FRANCO: La transformación está llegando mucho más rápido de lo que parece, y el principal reto no es tecnológico, sino humano. Los socios de los despachos deben aprender a entender a las nuevas generaciones, que buscan equilibrio entre vida personal y profesional y valoran habilidades distintas: planificar, vender, gestionar conocimiento y dominar la tecnología ya no son cualidades opcionales, sino imprescindibles.
Los jóvenes vienen preparados para este cambio, pero los despachos deben adaptarse a su forma de trabajar y pensar. Quienes logren comprenderlo serán los que lideren el futuro del sector, compitiendo no solo con otros abogados, sino también con empresas tecnológicas y profesionales de nuevos perfiles. En ese proceso, aliados como Adlanter pueden ser clave, porque acompañan a los despachos desde la empatía y la experiencia de haber vivido su propia transformación.
Para terminar, ¿qué consejo le darían a un despacho que está considerando externalizer servicios por primera vez? ¿Por dónde debería empezar?
SANDOVAL. Lo esencial es identificar dónde está tu verdadero valor y en qué áreas necesitas apoyarte en un buen partner. Saber qué haces bien, cuándo necesitas refuerzo y elegir colaboradores que aporten conocimiento, fiabilidad y seguridad es clave. No se trata de llamar a un proveedor y ya está, sino de integrarlo en tu estrategia: explicarle qué necesitas, en qué punto estás y cómo puede ayudarte a mejorar. Elegir bien a esos socios requiere reflexión y un conocimiento claro tanto del negocio como de los objetivos que se persiguen.
FRANCO: Tomarse en serio la transformación digital no consiste solo en elegir un software o externalizar la contabilidad. Implica contar con partners que conozcan tu sector y puedan aportar ideas y soluciones ya probadas en otros despachos. Incluso las firmas más grandes no pueden abarcar todo: marketing, innovación o desarrollo de negocio. Por eso, es clave identificar qué procesos aportan valor, cuáles se pueden delegar y qué aliados pueden ayudarte a crecer. Sin esa mentalidad, es imposible avanzar ni competir.

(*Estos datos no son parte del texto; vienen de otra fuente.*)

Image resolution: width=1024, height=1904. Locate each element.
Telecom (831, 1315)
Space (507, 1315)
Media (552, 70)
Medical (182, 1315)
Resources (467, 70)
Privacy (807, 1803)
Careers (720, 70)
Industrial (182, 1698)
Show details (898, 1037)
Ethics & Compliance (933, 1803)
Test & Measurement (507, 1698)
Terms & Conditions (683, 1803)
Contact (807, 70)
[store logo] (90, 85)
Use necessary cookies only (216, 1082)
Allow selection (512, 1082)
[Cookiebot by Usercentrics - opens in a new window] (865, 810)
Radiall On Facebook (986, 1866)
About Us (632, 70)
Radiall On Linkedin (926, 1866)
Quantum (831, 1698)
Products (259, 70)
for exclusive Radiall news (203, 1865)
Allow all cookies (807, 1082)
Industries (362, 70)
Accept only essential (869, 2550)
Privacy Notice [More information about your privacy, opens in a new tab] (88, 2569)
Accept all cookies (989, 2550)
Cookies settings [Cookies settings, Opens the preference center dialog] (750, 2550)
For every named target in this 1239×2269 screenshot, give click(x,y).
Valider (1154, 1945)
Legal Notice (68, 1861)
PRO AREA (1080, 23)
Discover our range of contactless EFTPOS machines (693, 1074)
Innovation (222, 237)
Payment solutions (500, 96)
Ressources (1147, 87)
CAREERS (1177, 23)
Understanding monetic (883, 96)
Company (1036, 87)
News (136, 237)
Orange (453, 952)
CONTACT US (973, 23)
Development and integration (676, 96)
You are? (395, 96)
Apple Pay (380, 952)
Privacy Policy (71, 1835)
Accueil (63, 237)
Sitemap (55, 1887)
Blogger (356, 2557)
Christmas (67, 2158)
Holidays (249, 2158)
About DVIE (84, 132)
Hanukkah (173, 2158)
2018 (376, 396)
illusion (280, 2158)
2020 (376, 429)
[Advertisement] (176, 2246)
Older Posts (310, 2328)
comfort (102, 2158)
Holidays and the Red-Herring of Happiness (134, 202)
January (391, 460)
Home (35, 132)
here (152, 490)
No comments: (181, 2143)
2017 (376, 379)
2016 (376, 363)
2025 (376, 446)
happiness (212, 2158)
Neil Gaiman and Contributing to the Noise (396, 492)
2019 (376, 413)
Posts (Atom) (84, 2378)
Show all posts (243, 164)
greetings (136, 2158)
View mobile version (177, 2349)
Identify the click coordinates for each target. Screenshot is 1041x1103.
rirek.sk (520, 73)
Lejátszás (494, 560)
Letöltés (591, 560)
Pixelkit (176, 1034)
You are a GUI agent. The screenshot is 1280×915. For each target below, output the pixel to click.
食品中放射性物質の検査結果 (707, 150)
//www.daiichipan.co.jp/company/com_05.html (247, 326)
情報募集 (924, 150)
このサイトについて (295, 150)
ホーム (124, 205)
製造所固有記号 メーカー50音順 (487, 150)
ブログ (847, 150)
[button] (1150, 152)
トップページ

RIVAS: Adlanter está entre las diez principales asesorías de España —al nivel de las grandes firmas internacionales—, con un equipo de 400 profesionales que trabajan en nueve idiomas para dar soporte a empresas y despachos. Más que contar lo que hacemos, nos interesa escuchar lo que nuestros clientes necesitan, porque ahí es donde surgen las oportunidades reales de colaboración.
Un ejemplo claro es nuestra alianza con notarías, a las que ayudamos en tareas administrativas que no forman parte de su especialidad, como la gestión de certificados de titularidad real. Ya colaboramos con varias y los resultados están siendo excelentes.
El modelo antiguo, en el que cada despacho o profesional trabajaba de forma aislada, está desapareciendo. Hoy, la clave es compartir conocimiento, generar confianza y construir relaciones estables que aporten valor mutuo a largo plazo.